= Thomas Horde (Oxfordshire MP) =

English politician (1625–1715)

Thomas Horde (26 July 1625 – 6 November 1715) was an English politician. He sat as MP for Oxfordshire in October 1679 and 1681.

== Political career ==
He also served as commissioner for assessment in Oxfordshire from January 1660 till 1680, in Berkshire from 1679 till 1680, in Berkshire and Oxfordshire from 1689 till 1690; commissioner of militia in Oxfordshire in March 1660; justice of the peace in Oxfordshire from March 1660 till 1680 and February 1688 possibly until his death, in Berkshire from 1689 possibly until his death, freeman of Oxford in September 1660 and deputy lieutenant of Oxfordshire form February 1688 till 1702.

== Family ==
He was the first son of Sir Thomas Horde by his first wife Frances, the daughter of Sir Thomas Gardiner.

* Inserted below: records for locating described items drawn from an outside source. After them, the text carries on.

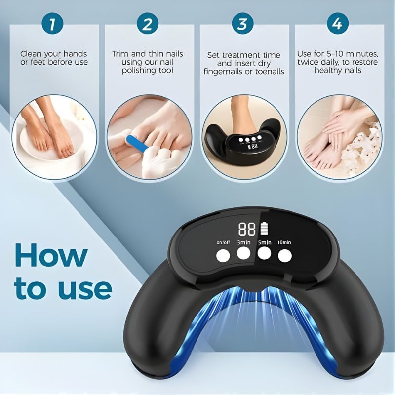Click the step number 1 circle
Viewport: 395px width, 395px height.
coord(52,23)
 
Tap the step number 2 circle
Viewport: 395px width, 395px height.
coord(147,23)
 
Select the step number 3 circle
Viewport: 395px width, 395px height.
coord(242,23)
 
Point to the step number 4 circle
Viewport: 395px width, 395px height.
coord(337,23)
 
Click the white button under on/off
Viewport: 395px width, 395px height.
coord(222,255)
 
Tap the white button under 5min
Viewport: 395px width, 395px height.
coord(265,253)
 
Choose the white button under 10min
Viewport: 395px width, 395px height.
coord(285,255)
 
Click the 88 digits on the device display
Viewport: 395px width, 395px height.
coord(246,229)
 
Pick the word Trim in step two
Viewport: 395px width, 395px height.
coord(121,53)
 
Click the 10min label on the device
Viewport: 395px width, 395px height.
coord(284,242)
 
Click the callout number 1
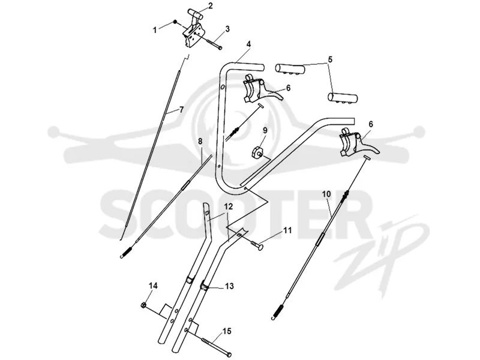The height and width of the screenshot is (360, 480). click(x=155, y=30)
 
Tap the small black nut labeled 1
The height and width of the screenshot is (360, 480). click(x=175, y=22)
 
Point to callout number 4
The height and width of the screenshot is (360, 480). click(x=248, y=44)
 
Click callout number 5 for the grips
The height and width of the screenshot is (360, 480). click(x=329, y=59)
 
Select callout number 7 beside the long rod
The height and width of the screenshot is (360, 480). click(x=181, y=109)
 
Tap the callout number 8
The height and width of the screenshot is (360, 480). click(x=200, y=141)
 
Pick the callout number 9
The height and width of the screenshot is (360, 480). click(x=265, y=130)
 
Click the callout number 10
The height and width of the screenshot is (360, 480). click(x=326, y=194)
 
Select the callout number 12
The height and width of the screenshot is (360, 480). click(x=228, y=206)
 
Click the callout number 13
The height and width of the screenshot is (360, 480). click(x=229, y=286)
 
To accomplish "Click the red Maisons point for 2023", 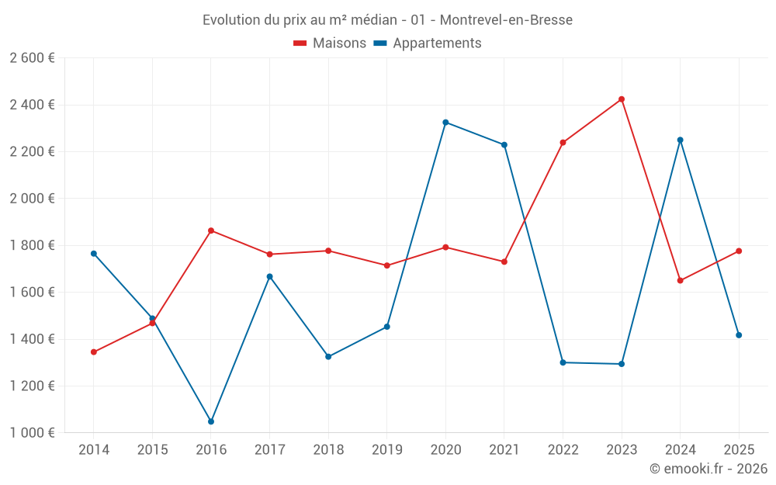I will pos(622,99).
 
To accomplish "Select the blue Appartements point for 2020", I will pos(445,123).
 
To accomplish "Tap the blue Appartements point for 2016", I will pos(211,421).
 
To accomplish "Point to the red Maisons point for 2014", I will pos(94,352).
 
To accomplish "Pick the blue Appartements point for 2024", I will pos(681,140).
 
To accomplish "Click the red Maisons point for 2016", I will pos(211,230).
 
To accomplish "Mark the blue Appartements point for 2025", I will pos(739,335).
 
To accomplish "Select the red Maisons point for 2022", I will pos(563,143).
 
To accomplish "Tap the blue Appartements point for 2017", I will pos(270,276).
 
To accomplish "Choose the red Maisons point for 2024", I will pos(681,281).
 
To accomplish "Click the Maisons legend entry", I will pos(330,43).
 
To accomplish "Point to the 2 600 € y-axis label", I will pos(32,58).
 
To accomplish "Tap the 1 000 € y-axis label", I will pos(32,433).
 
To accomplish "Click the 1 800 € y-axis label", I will pos(32,245).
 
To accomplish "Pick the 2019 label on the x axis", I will pos(387,450).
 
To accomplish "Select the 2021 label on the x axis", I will pos(504,450).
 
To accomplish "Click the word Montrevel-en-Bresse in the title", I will pos(506,20).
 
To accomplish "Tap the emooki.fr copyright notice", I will pos(708,469).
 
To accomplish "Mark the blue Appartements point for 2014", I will pos(94,254).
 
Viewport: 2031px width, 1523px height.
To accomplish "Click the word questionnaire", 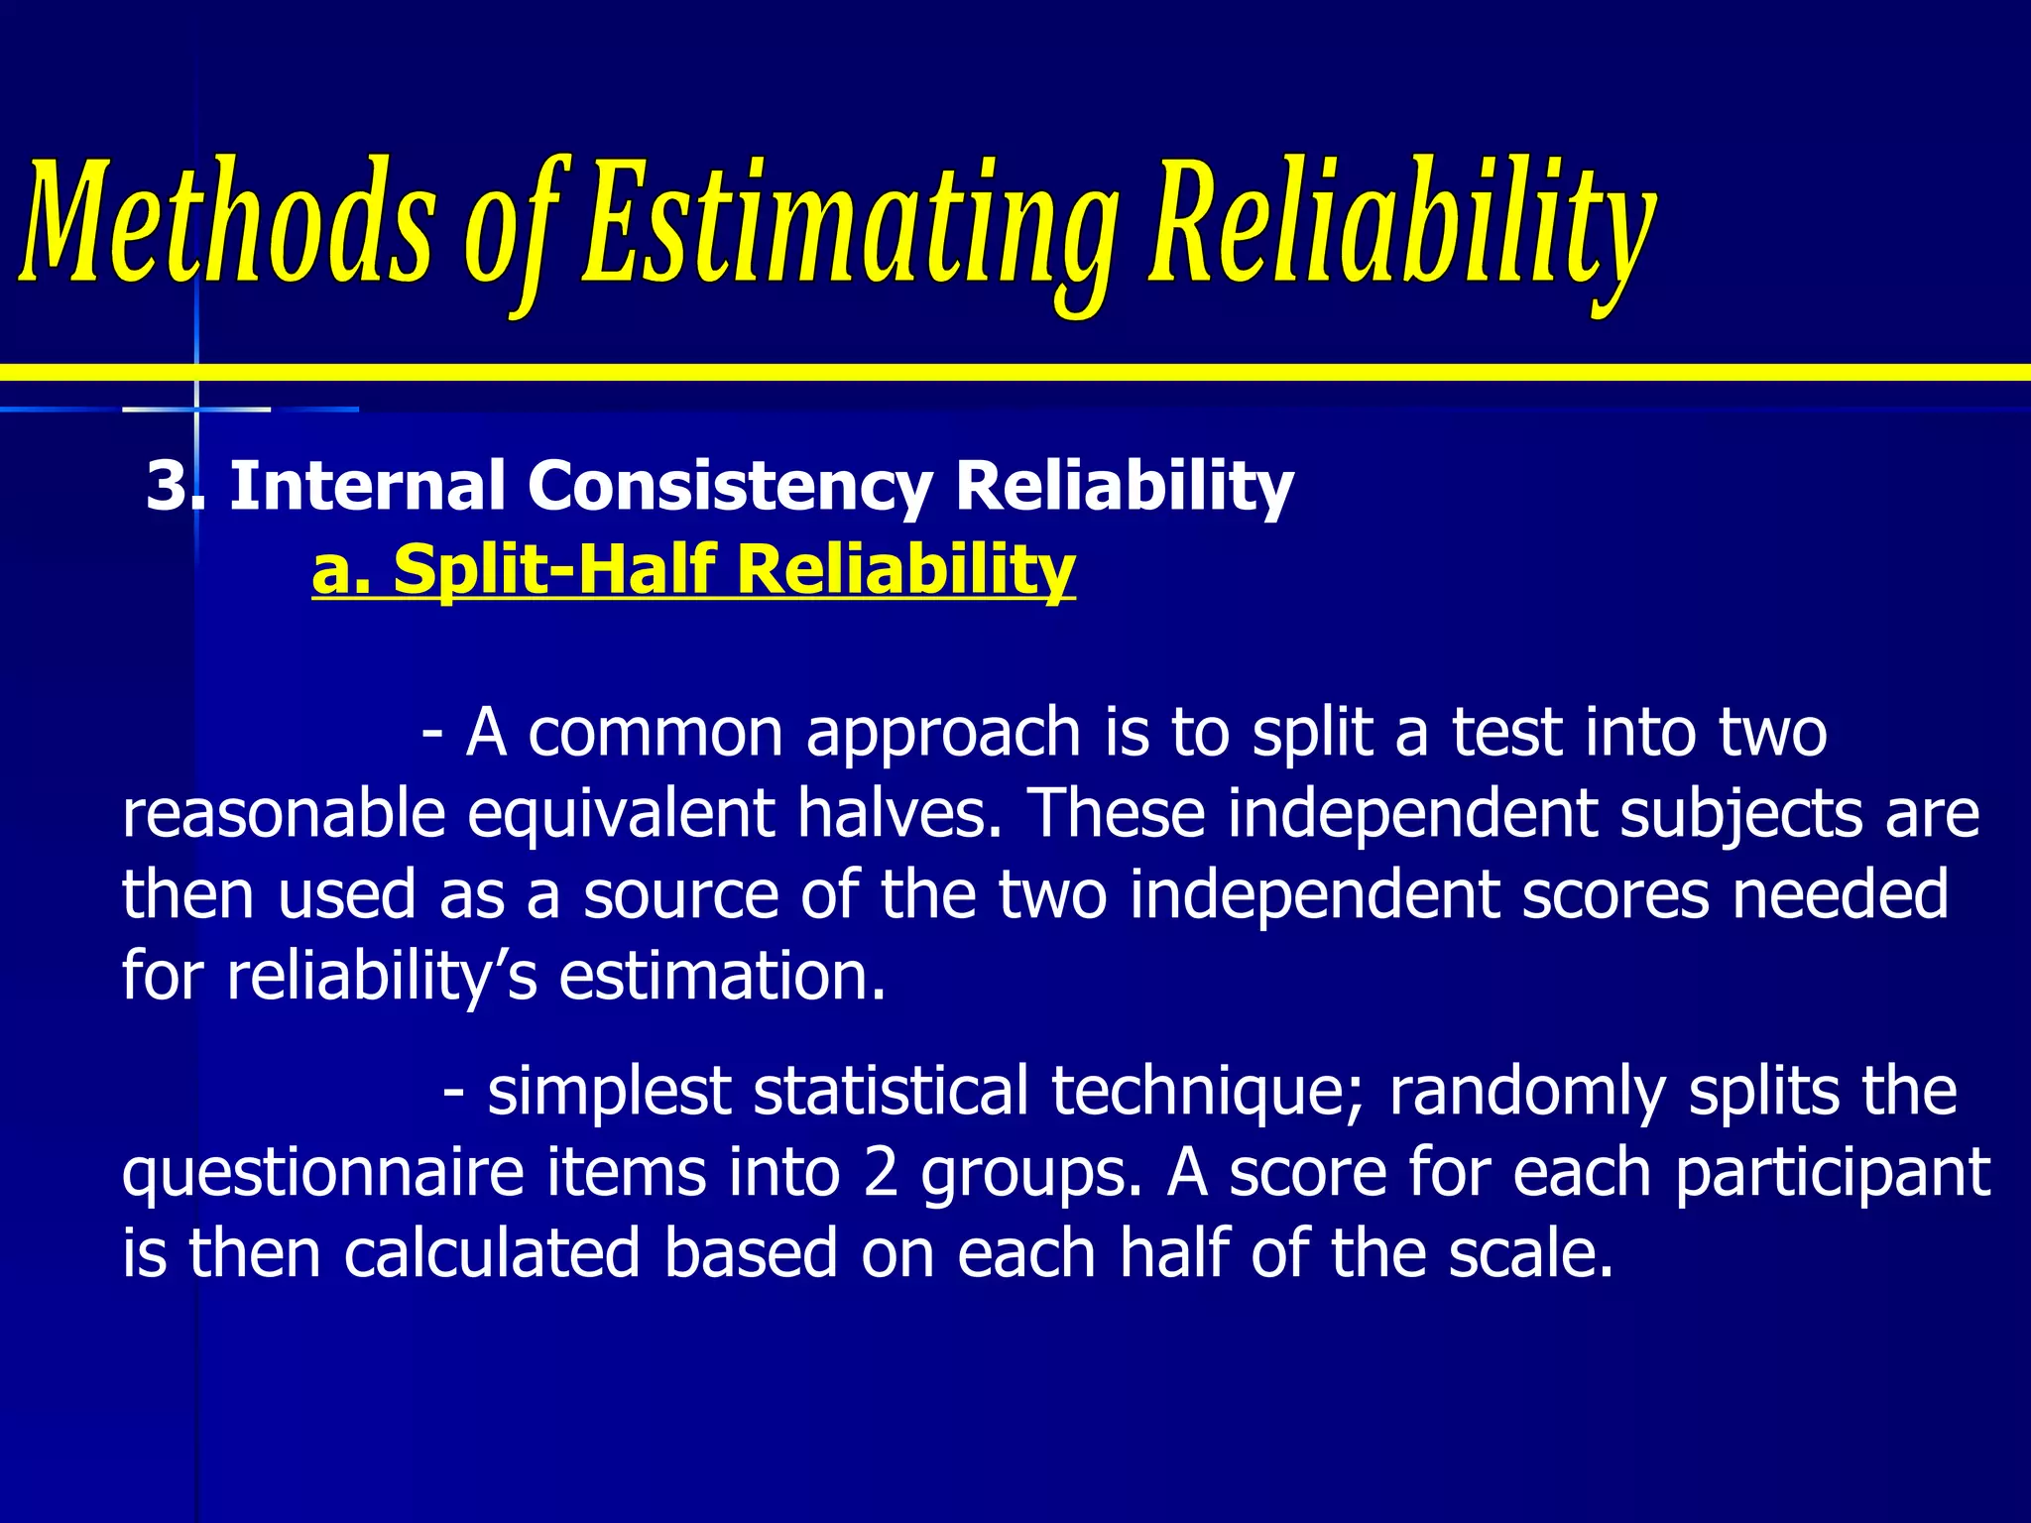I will point(322,1173).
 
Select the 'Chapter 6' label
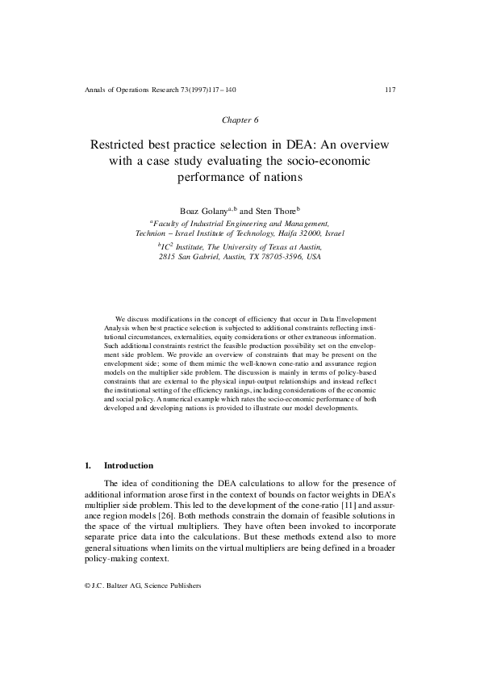point(240,120)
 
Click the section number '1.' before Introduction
point(88,466)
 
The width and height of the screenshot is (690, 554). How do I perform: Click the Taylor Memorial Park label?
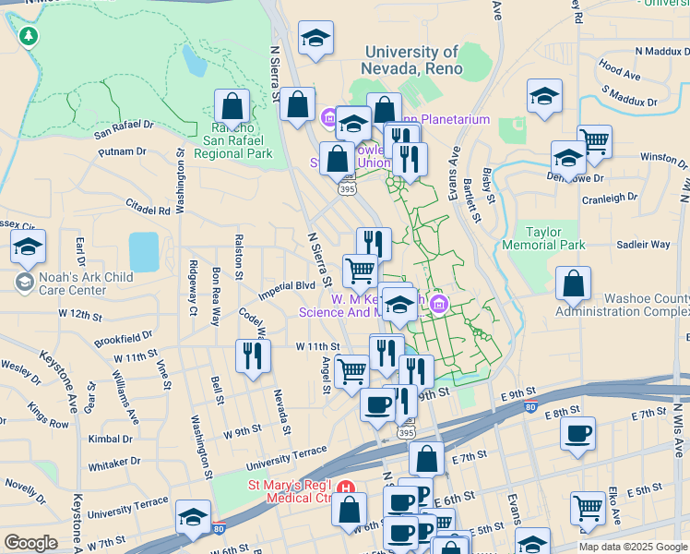(x=543, y=238)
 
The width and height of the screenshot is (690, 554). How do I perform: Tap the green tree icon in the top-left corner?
(x=30, y=36)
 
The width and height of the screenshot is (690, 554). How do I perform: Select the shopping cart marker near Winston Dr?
(x=595, y=141)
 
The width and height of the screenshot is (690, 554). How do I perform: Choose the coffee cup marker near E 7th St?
(x=577, y=433)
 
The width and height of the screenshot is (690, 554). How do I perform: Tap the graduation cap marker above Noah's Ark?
(x=29, y=247)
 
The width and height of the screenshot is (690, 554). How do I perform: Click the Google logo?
(x=30, y=543)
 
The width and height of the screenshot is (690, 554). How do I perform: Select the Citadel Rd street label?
(x=150, y=211)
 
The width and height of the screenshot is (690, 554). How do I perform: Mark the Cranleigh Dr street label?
(x=611, y=199)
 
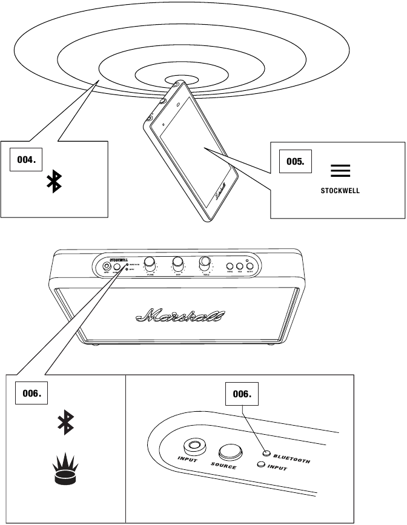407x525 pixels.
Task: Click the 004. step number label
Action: pyautogui.click(x=25, y=160)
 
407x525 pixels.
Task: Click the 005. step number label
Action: pyautogui.click(x=295, y=162)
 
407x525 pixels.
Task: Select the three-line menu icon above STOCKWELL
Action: pyautogui.click(x=340, y=171)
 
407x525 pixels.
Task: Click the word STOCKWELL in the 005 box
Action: pyautogui.click(x=340, y=190)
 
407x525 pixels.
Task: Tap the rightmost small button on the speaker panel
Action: pyautogui.click(x=250, y=265)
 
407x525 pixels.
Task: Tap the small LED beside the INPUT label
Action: pyautogui.click(x=260, y=465)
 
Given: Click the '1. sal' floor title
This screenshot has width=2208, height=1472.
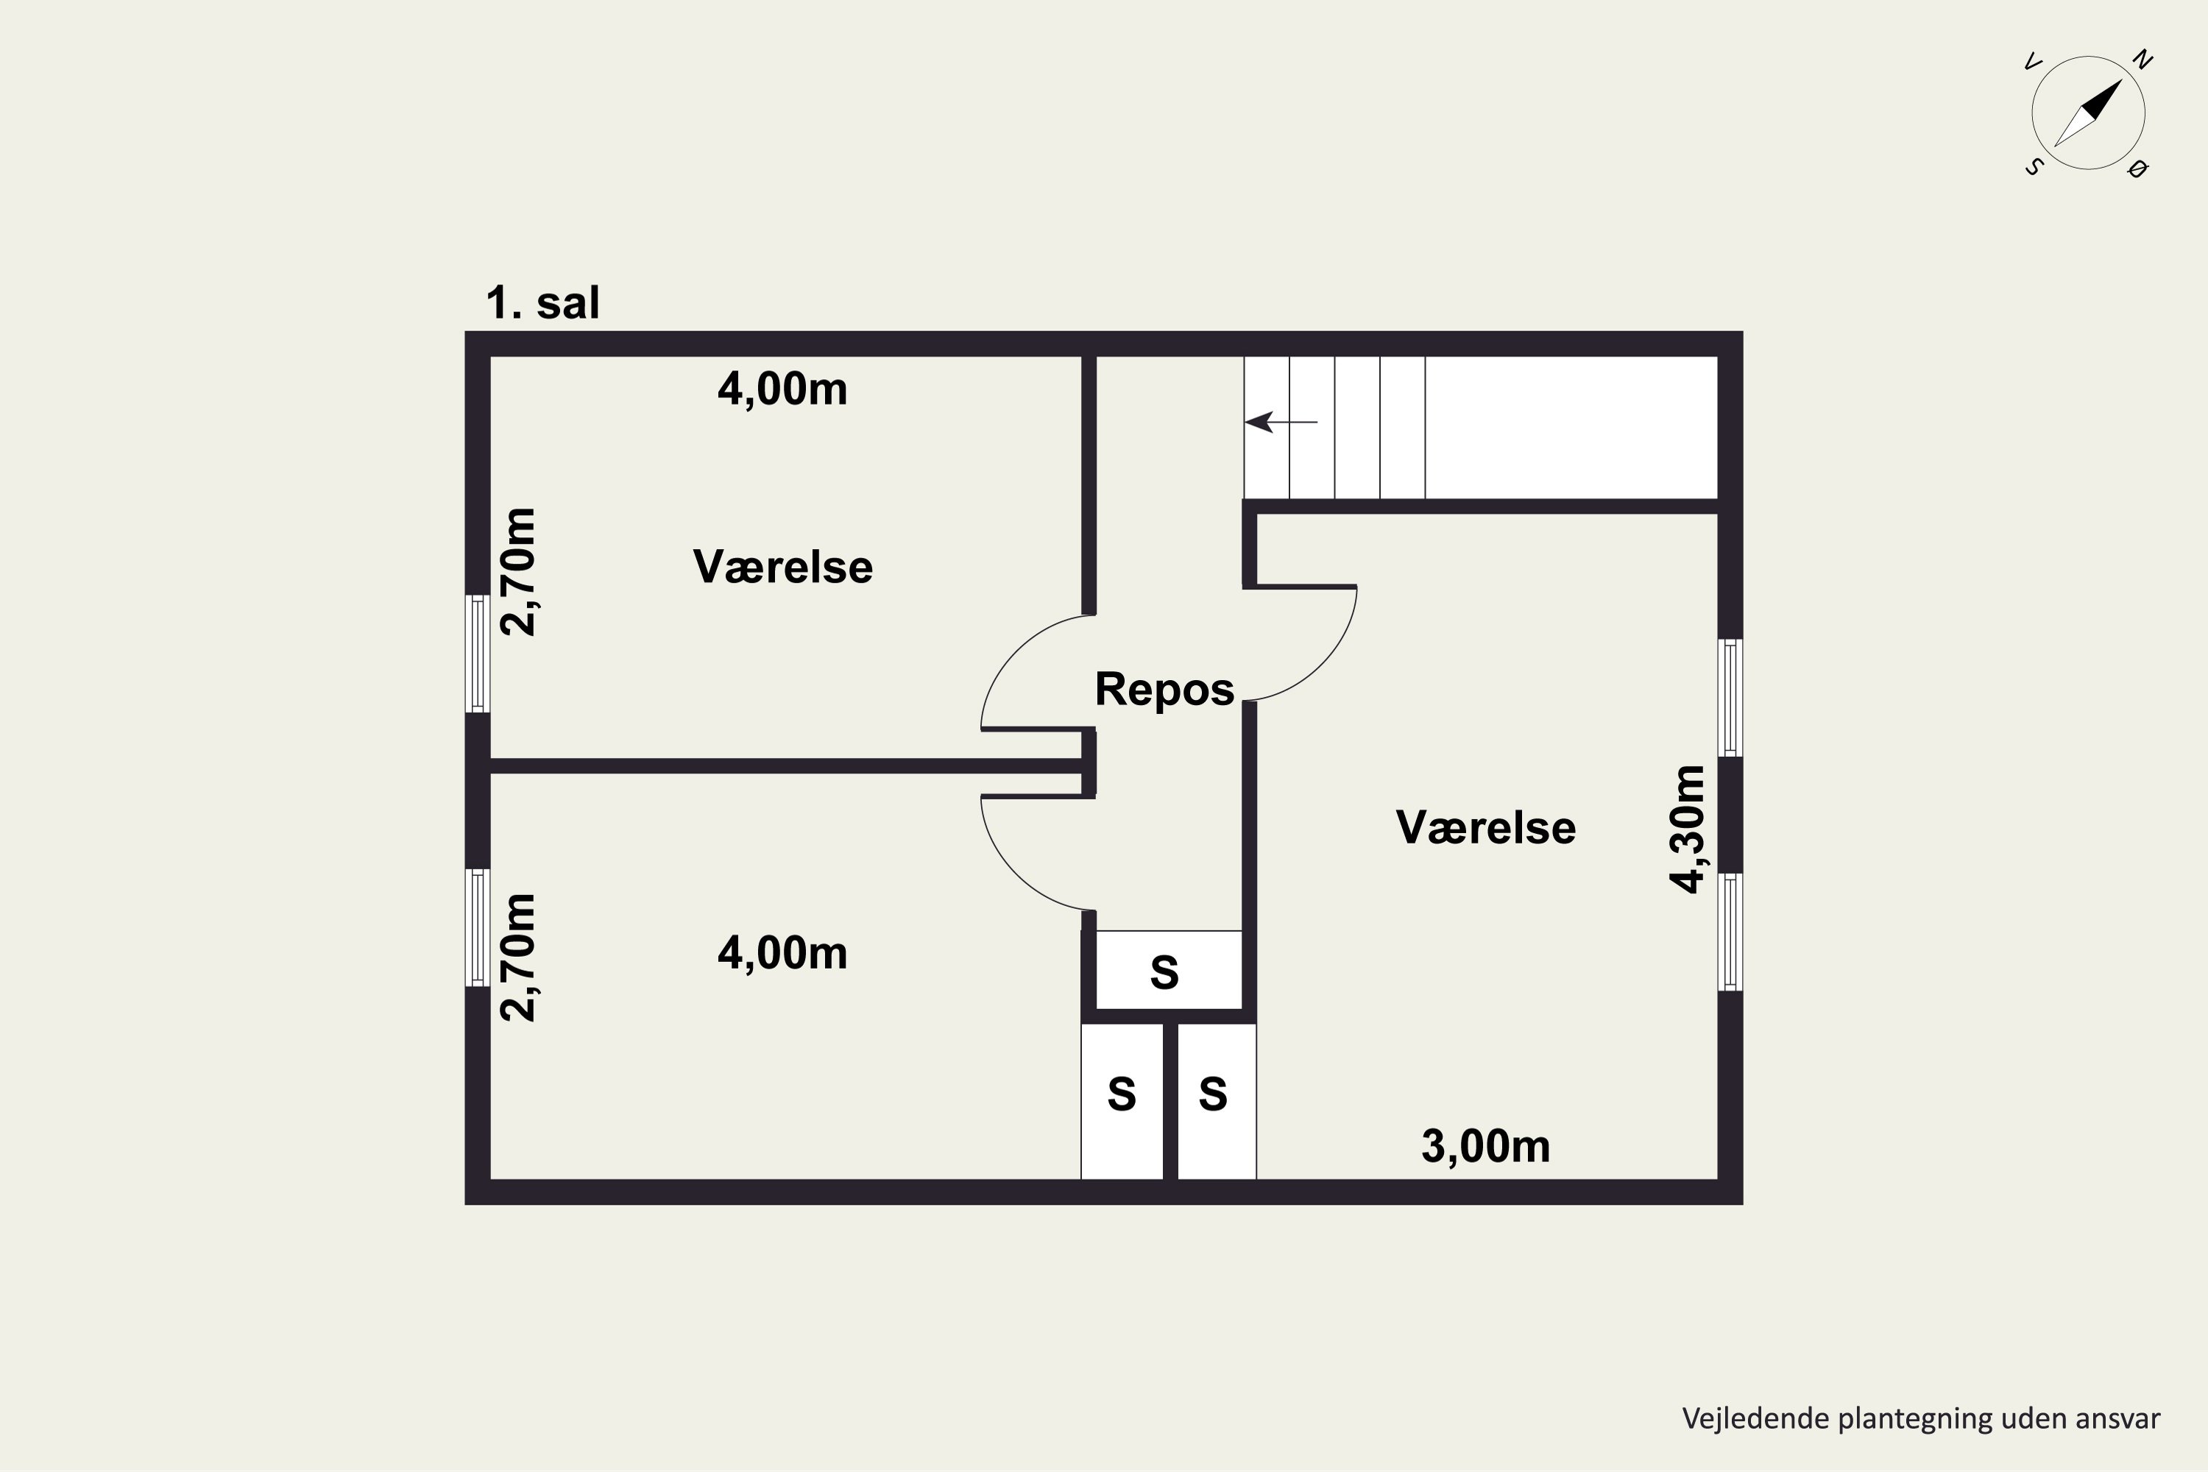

By 1653, he was married to Barbara (died 12 August 1671), the daughter of Charles Trinder and widow of William Rainton and they had five sons (four predeceased him) and seven daughters. On 22 September 1673, he married his second wife, Susannah (died 12 August 1680), the daughter of Sir Erasmus de la Fontaine and they had two daughters. Before 1686, he married his third wife, Mary (died 1717), the daughter of Jonathan Barford and widow of Paul Castleman and they had no children.